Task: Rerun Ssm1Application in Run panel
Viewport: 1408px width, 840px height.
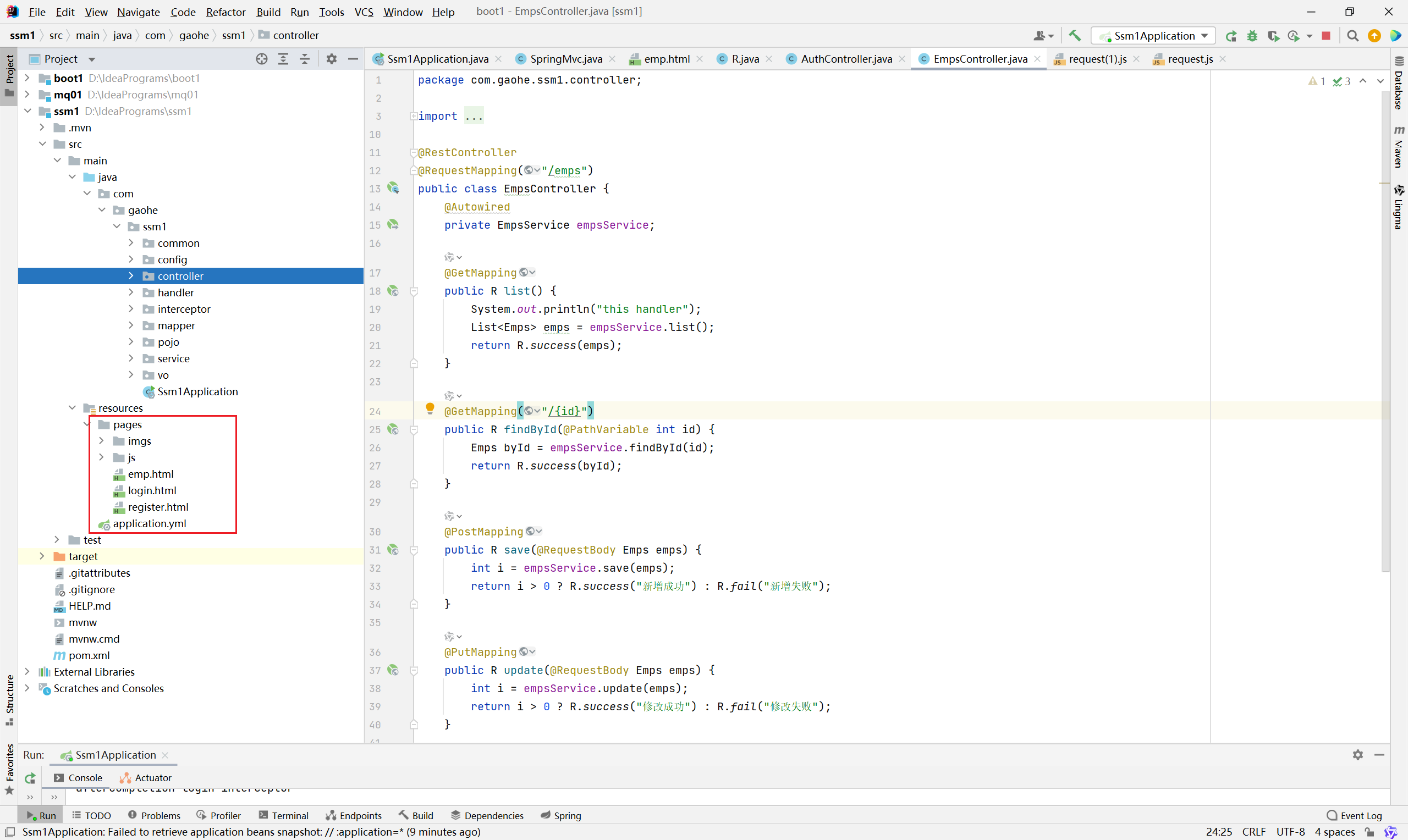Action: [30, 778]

++++

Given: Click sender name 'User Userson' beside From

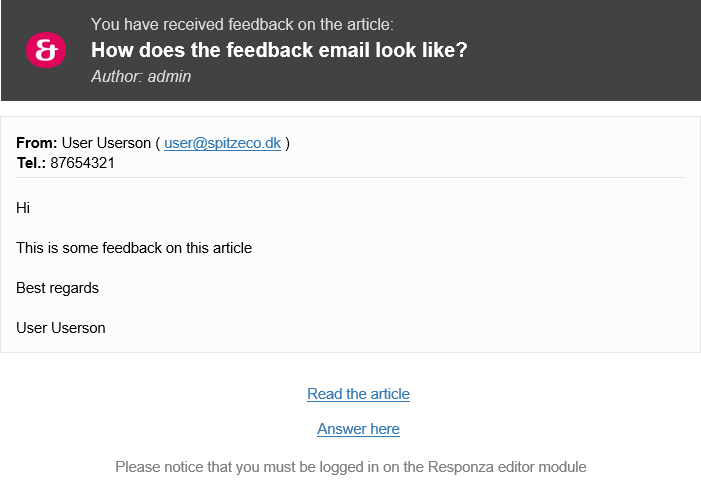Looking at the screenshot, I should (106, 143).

++++

AIM
Write out the data verbatim, starting at the line that contains "Given: Click sender" and stopping after the line that contains "Looking at the". Leave the pictures out.

SOLUTION TO THIS PROBLEM
Given: Click sender name 'User Userson' beside From

Looking at the screenshot, I should (106, 143).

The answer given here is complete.